What is needed. Rewrite the lines of the listing from the one containing "Switch to the シート メタル tab" through the end of the listing, replacing "article" with "newsletter" and leaving everything else unchanged. Omit the pictures from your answer.

(Data items)
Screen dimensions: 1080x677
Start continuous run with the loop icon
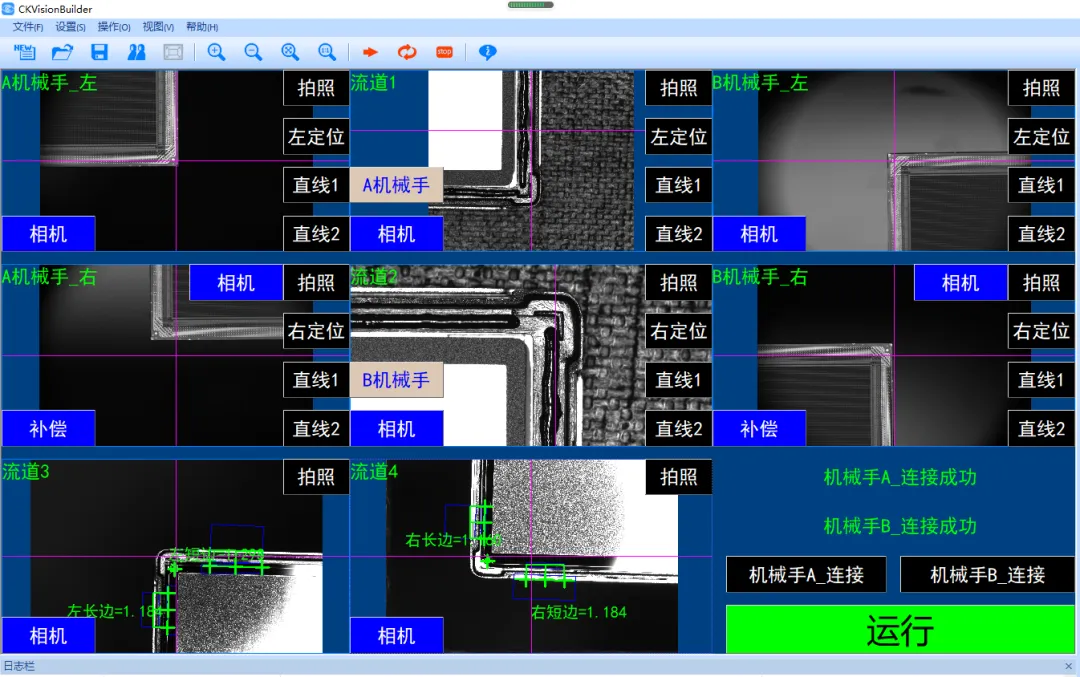pos(407,52)
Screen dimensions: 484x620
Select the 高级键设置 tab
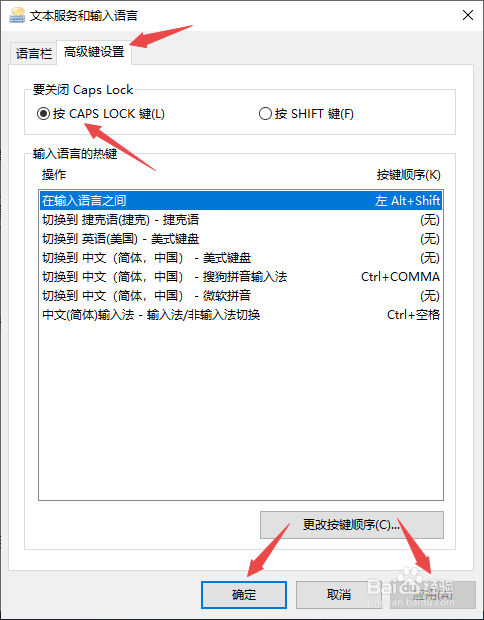point(94,52)
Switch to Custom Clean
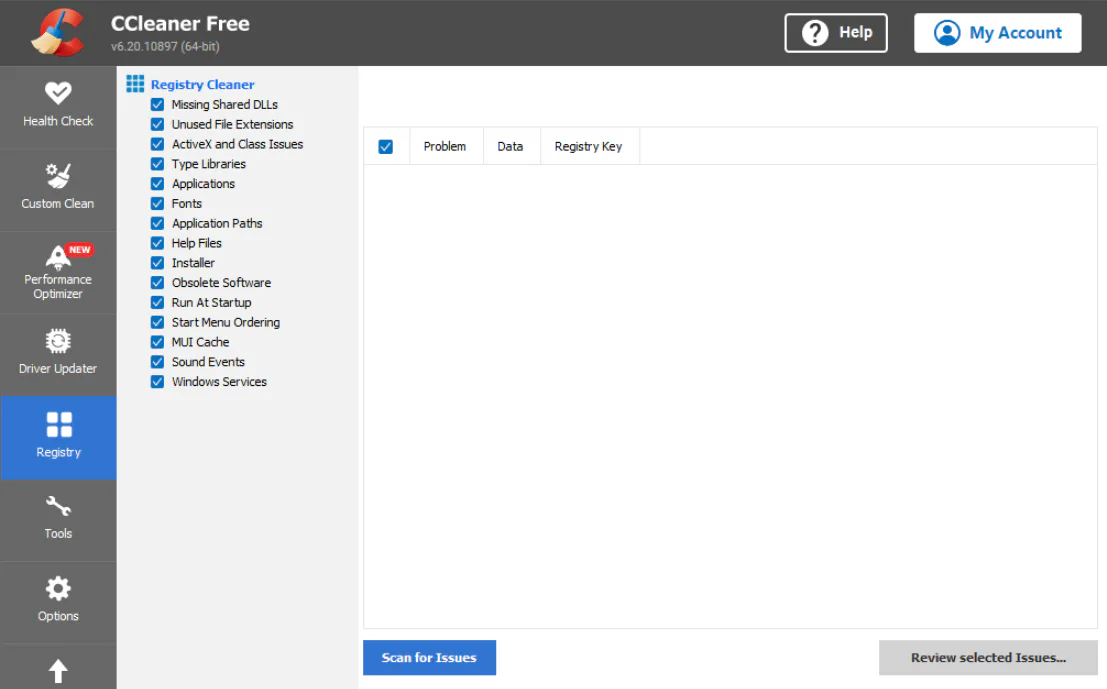Image resolution: width=1107 pixels, height=689 pixels. click(x=58, y=190)
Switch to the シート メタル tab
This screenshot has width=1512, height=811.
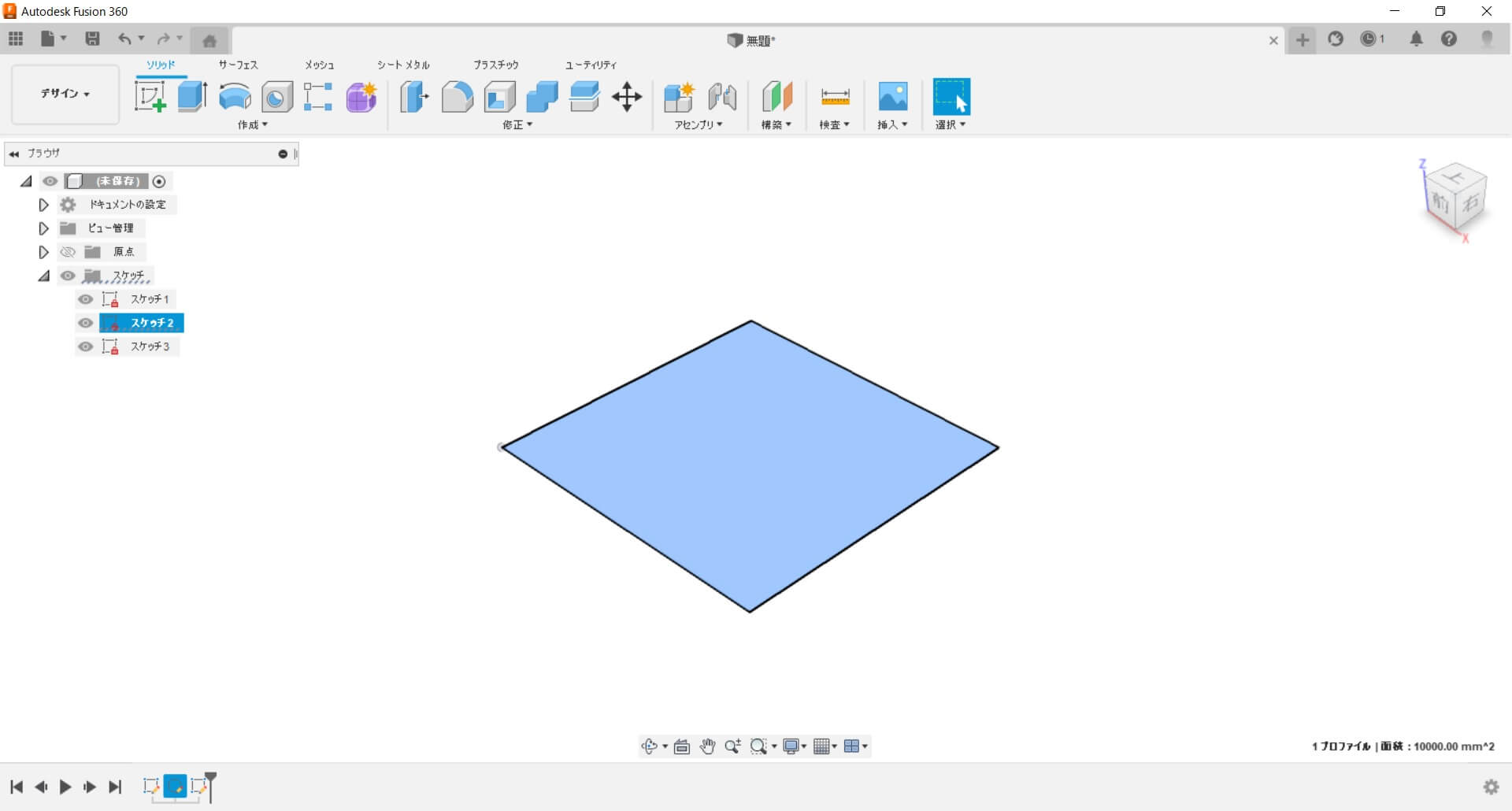tap(403, 65)
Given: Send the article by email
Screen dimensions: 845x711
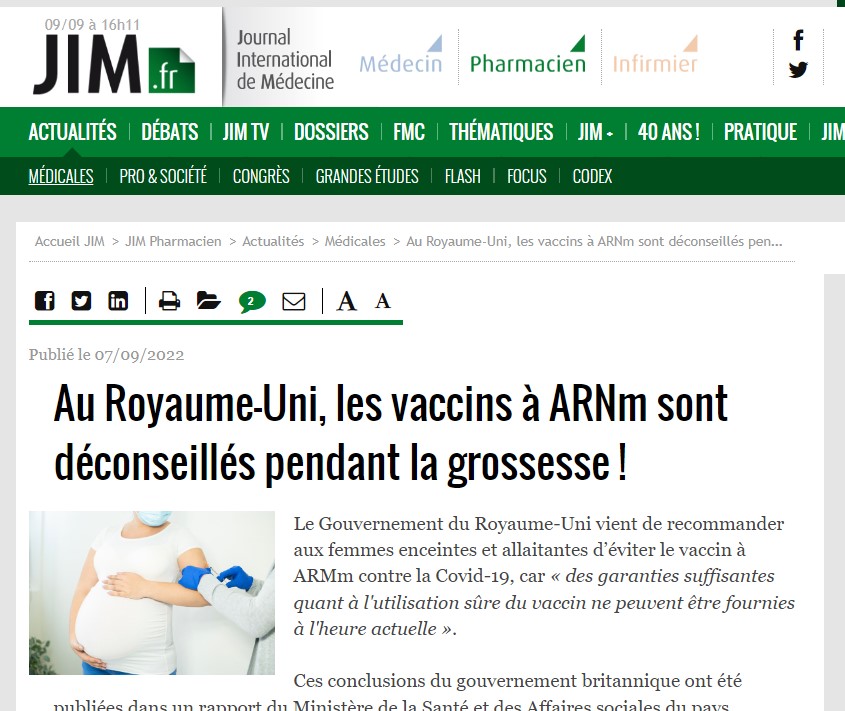Looking at the screenshot, I should coord(294,301).
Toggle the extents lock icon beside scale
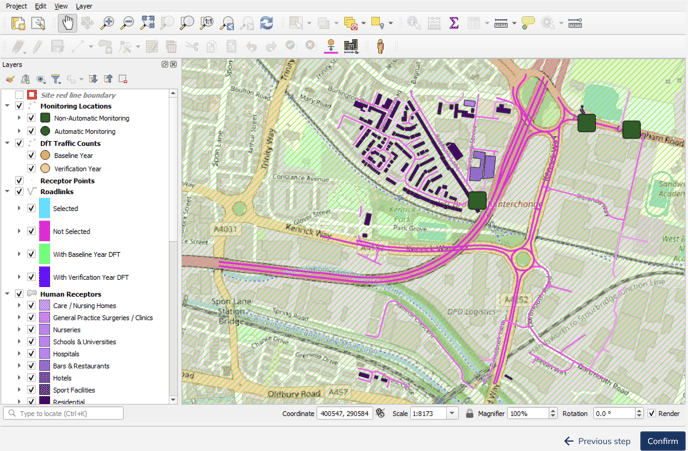688x451 pixels. coord(469,413)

Expected answer.
Switch to the シート メタル tab
This screenshot has width=1512, height=811.
tap(403, 65)
Given: Send the newsletter by email
Screen dimensions: 845x711
Looking at the screenshot, I should coord(294,301).
Toggle the extents lock icon beside scale
688x451 pixels. coord(469,413)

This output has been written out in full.